Efectos del alcohol en la borrachera.

  Lo que pasa visto desde fuera, ya lo sabemos: dificultades para andar, hablar, euforia, visión deficiente, etc, etc. ¿Qué os voy a contar que no sepáis? Lo interesante es ver por qué el alcohol hace que nos ocurra todo esto.
   
   Esto pasa porque el alcohol afecta al sistema nervioso central y al cerebro, modificando la actividad de los neurotransmisores, mensajeros químicos de las señales nerviosas, tanto a los excitatorios, disminuyéndolos como a los inhibitorios, aumentándolos. Según al área nerviosa que afecte, tendremos unos efectos u otros:
  • Corteza cerebral:  la zona consciente y lógica del cerebro, que el alcohol ataca provocando la famosa deshinibición y euforia de los primeros momentos de la borrachera. También afecta a la percepción de nuestros sentidos, por eso nos aislamos un poco del mundo, música, y nos cuesta ver con claridad, así como hacernos pensar y tomar las decisiones más estúpidas que solemos hacer en estos casos.
  • Hipotálamo-hipófisis: Zona encargada de las hormonas sexuales. Si seguís el blog, recordaréis lo que ocurría con el alcohol en los temas de sexo, pero os lo recuerdo brevemente: el deseo sexual aumenta, sin embargo, esta parte cerebral que se encarga de que rindamos físicamente, se encuentra en deficientes condiciones y nos fallan en el momento clave.
  • Cerebelo: es el que manda información para el movimiento, equilibrio, reflejos, etc. De ahí que al beber,  estemos tan torpes, andemos haciendo eses, etc.

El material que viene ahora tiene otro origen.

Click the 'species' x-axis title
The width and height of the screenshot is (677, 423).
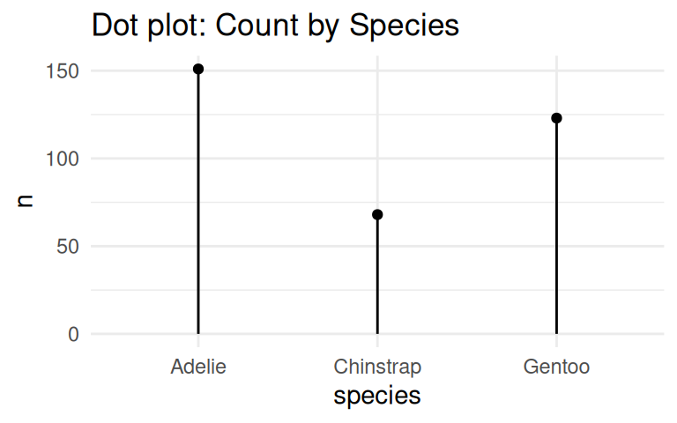point(377,396)
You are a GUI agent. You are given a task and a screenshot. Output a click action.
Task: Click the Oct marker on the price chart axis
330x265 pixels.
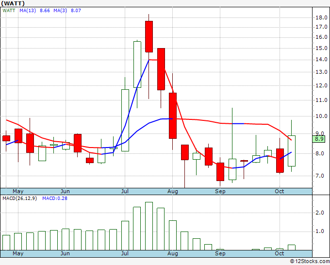[280, 191]
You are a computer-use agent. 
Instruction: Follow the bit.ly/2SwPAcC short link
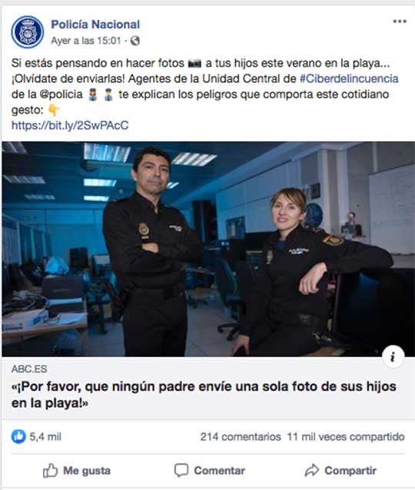tap(70, 125)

  • Bulbo raquídeo y médula: responsables de mantener funciones automáticas de nuestro cuerpo como la respiración, mantenimiento de la temperatura, etc. Cuando se ve afectado por el alcohol, provoca que sintamos frío y somnolencia característica de las fases avanzadas de la borrachera. 


   Por tanto, vale que nos tomemos una copita o dos el fin de semana, o que seamos de cervecita diaria, el cuerpo no tiene problema con eso, nos deja disfrutar. Lo que ya no es ni recomendable ni sano es llevar el cuerpo al límite como hacemos muchos, que salimos de fiesta y no sabemos medir, y acabamos más "contentos" que unas castañuelas y claro, el cuerpo se resiente y al día siguiente vienen las manos a la cabeza con la famosa resaca.